Concepts & Architecture
Architecture Overview
Remote execution splits the KNIME environment into two planes:
Control Plane (KNIME Hub): Manages the "Who, What, and When." It stores the workflows, schedules the jobs, and provides the user interface.
Compute Plane (Remote Executor): Manages the "How." It consists of the Agent (the communicator) and the Executor (the engine). Executors run in customer-managed infrastructure (physical, virtual, on-prem, or cloud).
The connection is always outbound from the Agent to the Hub using Secure WebSockets (WSS), meaning you do not need to open any inbound holes in your corporate firewall.

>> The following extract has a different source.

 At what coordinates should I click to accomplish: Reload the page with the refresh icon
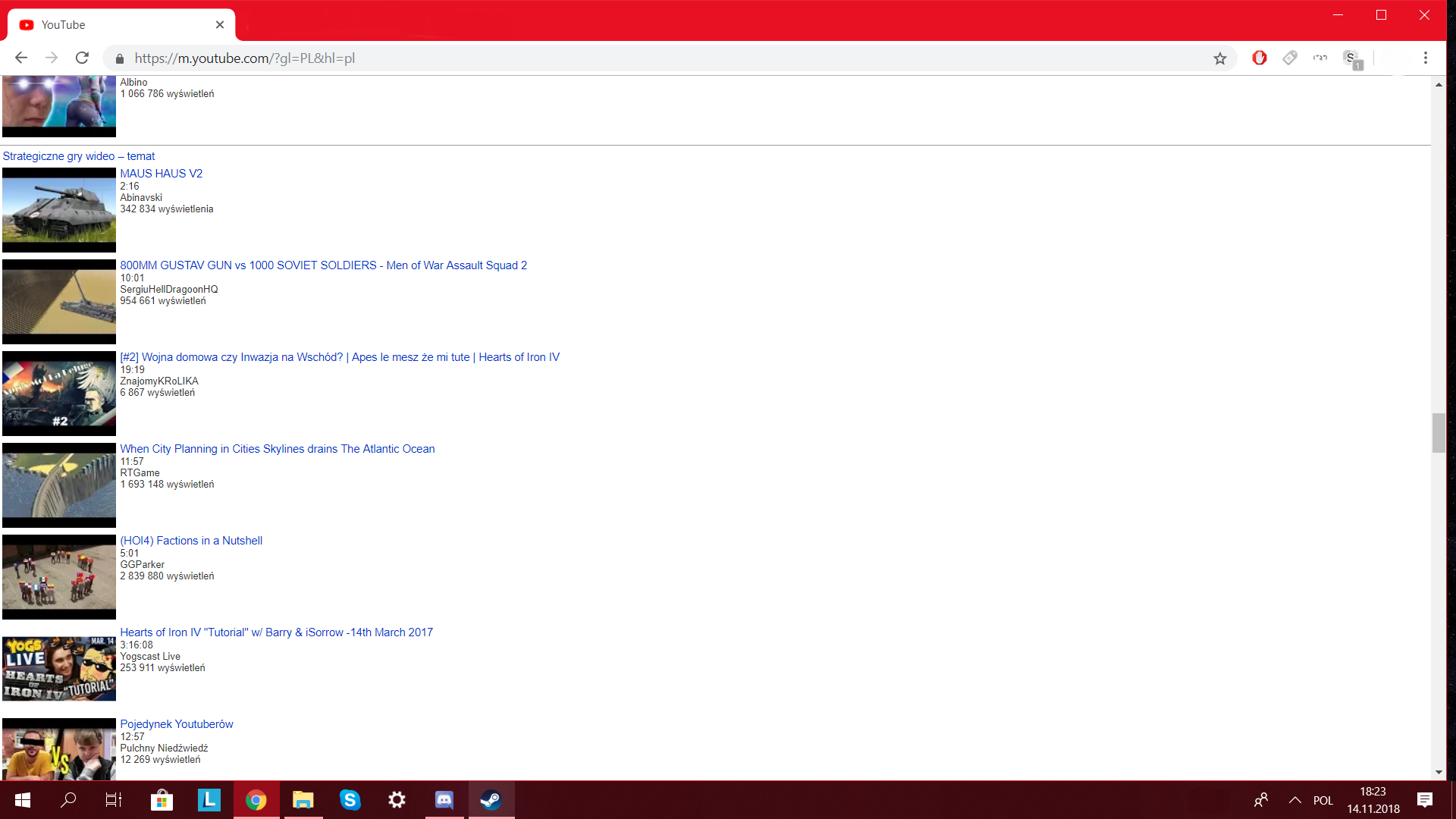click(x=82, y=58)
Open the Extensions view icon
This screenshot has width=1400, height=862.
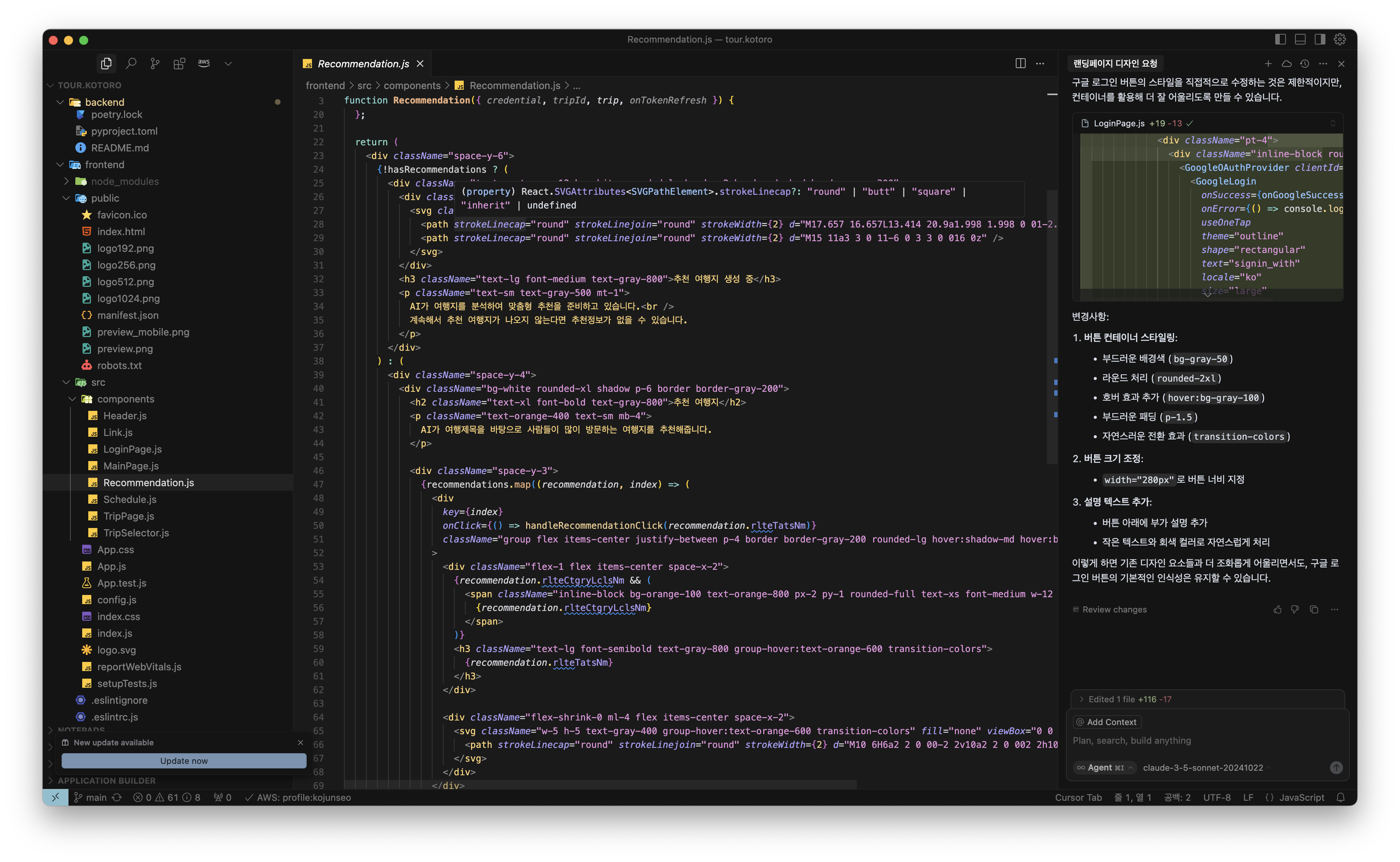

A remote executor consists of two cooperating services that run on the same machine:
KNIME Executor: A headless instance of KNIME Analytics Platform that performs the actual workflow execution. It requires the KNIME Executor Connector and KNIME Remote Workflow Editor for Executor extensions.
KNIME Hub Executor Agent: A lightweight agent process that establishes and maintains the connection to KNIME Hub. It is responsible for configuring the executor and starting or restarting the KNIME Executor as needed.
Data Governance & Security
Remote execution allows workflows to run in customer-controlled environments. Depending on user actions and configuration, execution data may either:
- Be persisted in KNIME Hub, or
- Be routed through KNIME Hub temporarily.
When Data Is Persisted to KNIME Hub
In some situations, execution data such as node outputs and execution state is stored in Hub.
1. Automatic Job Swapping
A job can automatically be saved to Hub if all of the following conditions are met:
- The job is paused or finished.
- The job has not been explicitly discarded.
- The configured Max job time in memory has been exceeded.
When a job is swapped to Hub, its execution state and post-execution data are persisted and can be inspected later. If the job is deleted, all associated data is deleted as well.
Prevent automatic job swapping
To prevent jobs from being saved to Hub automatically:
- In the execution context, set Max job life time to a value smaller than Max job time in memory.
- To prevent users from modifying these values, mark both timeouts as final in the execution context configuration.
Note: Marking configurations as final can only be done via the API.
2. Saving a Job as a Workflow
If a user selects Save as workflow, the job’s execution state is stored in Hub. This includes:
- Node execution state
- Post-execution data
This behavior cannot currently be disabled.
3. Editing Workflows in the Browser
When a workflow is edited directly in Hub and nodes are executed during the session, the execution state is saved when the editing session ends.
Prevent saving execution state during editing
Disable workflow editing for the remote execution context.
4. Explicit Writes to Hub
If a workflow contains Writer nodes configured to write to a Hub space, data is intentionally stored in Hub.
This behavior depends entirely on workflow design.
When Data Is Routed Through Hub (Without Being Persisted)
Some interactions require data to pass through Hub temporarily in order to display results in the browser.
This data transfer is transient and not intended for persistent storage.
Viewing Node Outputs or Interactive Views
Transient data transfer occurs when:
- Inspecting a job
- Editing a workflow
- Running a Data App
In these cases, a subset of the required data (for example table previews, charts, or views) is transferred via Hub to the browser.
Temporary object storage
If the transferred data exceeds 5 MB, it may be temporarily stored in Hub’s object store to enable the transfer.
This temporary storage:
- Exists only for the duration of the job
- Is automatically removed afterward
Certificate Authority (CA) Handling
- Agent: Uses the operating system’s trust store and automatically reads trusted CAs from system configuration.
- Executor: Does not automatically use the system trust store; CA certificates must be explicitly configured in the executor’s keychain/trust configuration.